Voltage:

• Technical definition: Voltage (V) is the electrical potential difference between two points in a circuit. It represents the energy per unit charge (Joules per Coulomb) that a source can impart to move electrons.

• Analogy: Imagine a water pump (voltage source) creating pressure (voltage) in a pipe. This pressure pushes water molecules (electrons) through the pipe.

• Units: Measured in Volts (V).

• Impact on Circuits: Higher voltage signifies a greater push, causing more current to flow through a conductor (assuming constant resistance).

Current:

• Technical definition: Current (I) is the rate of flow of electric charge through a conductor. It's measured by the amount of charge (Coulombs) that passes a specific point in a circuit every second.

• Analogy: Continuing the water analogy, current is like the rate of water flows through the pipe. A wider pipe or higher pressure (voltage) can allow for more current flow.

• Units: Measured in Amperes (A).

• Impact on Circuits: A higher current signifies more electrons flowing past a specific point per second.
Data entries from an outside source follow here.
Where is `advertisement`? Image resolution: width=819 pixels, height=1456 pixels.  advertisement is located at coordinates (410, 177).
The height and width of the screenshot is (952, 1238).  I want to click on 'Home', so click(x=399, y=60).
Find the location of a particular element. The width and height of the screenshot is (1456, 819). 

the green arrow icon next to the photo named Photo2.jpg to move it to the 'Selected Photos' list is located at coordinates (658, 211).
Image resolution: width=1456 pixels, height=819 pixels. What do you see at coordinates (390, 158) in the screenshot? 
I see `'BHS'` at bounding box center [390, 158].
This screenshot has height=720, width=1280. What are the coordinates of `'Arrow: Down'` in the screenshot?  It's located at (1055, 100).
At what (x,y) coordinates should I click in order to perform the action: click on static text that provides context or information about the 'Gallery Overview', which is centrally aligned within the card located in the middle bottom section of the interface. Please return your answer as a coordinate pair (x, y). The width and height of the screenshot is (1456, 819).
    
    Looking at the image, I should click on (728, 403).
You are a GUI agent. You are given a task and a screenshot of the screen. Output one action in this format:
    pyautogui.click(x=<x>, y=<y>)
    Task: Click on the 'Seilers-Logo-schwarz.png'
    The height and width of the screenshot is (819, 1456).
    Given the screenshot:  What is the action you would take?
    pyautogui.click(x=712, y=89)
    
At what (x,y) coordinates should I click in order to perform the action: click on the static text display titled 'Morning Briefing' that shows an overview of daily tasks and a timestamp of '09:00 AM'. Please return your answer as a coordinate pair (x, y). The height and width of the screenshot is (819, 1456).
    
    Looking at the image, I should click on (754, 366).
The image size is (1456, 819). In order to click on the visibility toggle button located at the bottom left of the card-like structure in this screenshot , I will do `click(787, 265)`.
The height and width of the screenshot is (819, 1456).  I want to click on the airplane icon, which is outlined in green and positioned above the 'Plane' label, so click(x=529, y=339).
This can have various effects depending on the circuit, like heating up wires due to resistance.

  
  

Relationship between Voltage and Current:

• Ohm's Law: This fundamental law states that current (I) is directly proportional to voltage (V) and inversely proportional to resistance (R) in a circuit. It can be expressed as I = V / R.

• Resistance: Resistance (R) is a material's property that opposes the flow of current. It's like the narrowness of the pipe in our analogy, restricting water flow (current) even with high pressure (voltage).